### PROBLEM TO SOLVE:
Below is some data. Retype exactly the lines starting at the one with "Collapse the Bookmarks section" and ending at the one with "Click the orange".
○ ○ ○
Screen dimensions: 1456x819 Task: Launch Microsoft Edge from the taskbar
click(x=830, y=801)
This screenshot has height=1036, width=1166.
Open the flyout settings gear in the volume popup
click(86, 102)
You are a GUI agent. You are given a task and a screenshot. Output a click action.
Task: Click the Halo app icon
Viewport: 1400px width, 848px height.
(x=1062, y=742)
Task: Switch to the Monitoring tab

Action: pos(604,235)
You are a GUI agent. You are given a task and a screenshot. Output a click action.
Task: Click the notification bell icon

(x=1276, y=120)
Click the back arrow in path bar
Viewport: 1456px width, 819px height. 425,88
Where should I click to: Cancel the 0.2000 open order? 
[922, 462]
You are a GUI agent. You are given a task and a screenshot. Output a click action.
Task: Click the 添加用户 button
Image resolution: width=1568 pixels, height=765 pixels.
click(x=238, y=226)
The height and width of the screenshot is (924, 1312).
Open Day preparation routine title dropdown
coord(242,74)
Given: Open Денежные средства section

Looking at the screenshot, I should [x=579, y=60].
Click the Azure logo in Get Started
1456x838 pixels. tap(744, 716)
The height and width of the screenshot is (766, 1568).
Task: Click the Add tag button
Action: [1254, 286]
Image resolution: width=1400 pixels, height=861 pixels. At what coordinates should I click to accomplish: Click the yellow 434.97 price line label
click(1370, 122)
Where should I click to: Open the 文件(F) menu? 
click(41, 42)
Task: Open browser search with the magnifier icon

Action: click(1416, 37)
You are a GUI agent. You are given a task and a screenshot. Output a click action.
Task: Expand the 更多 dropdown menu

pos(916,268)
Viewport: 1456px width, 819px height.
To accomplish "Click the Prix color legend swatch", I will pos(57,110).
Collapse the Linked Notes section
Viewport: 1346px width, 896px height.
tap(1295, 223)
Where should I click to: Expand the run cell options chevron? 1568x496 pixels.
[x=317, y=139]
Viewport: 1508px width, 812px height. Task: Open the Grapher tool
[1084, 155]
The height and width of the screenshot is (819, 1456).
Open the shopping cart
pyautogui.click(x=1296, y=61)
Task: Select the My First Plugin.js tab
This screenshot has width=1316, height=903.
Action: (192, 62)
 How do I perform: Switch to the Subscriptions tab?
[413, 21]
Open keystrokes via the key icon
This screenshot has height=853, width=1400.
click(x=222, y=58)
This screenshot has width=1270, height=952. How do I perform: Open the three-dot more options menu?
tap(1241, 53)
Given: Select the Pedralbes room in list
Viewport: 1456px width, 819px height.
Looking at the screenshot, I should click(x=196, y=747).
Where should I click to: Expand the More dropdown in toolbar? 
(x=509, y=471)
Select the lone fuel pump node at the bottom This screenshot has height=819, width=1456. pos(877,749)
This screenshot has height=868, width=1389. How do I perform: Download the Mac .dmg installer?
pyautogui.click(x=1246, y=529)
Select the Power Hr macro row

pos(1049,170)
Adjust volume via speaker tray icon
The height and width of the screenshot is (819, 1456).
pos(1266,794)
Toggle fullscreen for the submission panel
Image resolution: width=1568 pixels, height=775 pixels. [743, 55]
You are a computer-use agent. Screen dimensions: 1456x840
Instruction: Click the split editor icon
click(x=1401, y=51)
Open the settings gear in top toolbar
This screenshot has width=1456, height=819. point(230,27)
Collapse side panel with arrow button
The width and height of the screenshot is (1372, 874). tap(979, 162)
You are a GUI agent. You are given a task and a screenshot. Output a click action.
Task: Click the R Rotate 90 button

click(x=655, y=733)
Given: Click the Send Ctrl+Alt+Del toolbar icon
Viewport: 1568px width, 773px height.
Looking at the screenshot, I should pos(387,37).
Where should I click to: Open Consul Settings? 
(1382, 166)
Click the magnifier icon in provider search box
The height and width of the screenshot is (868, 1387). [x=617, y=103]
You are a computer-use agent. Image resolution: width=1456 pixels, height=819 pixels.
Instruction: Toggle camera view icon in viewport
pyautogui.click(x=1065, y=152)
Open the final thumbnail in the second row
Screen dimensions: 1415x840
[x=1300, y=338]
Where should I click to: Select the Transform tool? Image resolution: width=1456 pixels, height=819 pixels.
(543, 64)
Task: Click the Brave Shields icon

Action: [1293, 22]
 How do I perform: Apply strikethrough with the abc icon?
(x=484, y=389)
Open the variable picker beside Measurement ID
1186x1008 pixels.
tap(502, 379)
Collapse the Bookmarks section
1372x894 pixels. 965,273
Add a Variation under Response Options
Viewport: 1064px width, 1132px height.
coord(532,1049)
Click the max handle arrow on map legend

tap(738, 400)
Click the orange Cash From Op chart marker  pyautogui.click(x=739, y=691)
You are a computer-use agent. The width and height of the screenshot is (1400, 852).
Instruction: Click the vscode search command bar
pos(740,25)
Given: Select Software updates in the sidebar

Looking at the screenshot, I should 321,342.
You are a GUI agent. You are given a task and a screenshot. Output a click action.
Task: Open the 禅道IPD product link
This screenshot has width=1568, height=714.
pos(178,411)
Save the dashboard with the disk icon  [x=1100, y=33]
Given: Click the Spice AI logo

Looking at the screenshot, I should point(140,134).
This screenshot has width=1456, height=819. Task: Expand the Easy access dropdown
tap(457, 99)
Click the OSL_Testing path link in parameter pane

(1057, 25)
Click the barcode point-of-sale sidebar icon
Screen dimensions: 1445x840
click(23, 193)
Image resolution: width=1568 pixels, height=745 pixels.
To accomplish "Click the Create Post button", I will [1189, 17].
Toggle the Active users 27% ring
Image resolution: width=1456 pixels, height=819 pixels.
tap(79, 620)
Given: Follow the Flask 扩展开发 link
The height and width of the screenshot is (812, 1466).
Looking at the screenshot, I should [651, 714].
○ ○ ○
### SOLUTION TO THIS EXERCISE:
Collapse the Bookmarks section
1372x894 pixels. 965,273
Add a Variation under Response Options
Viewport: 1064px width, 1132px height.
coord(532,1049)
Click the max handle arrow on map legend

tap(738, 400)
Click the orange Cash From Op chart marker  pyautogui.click(x=739, y=691)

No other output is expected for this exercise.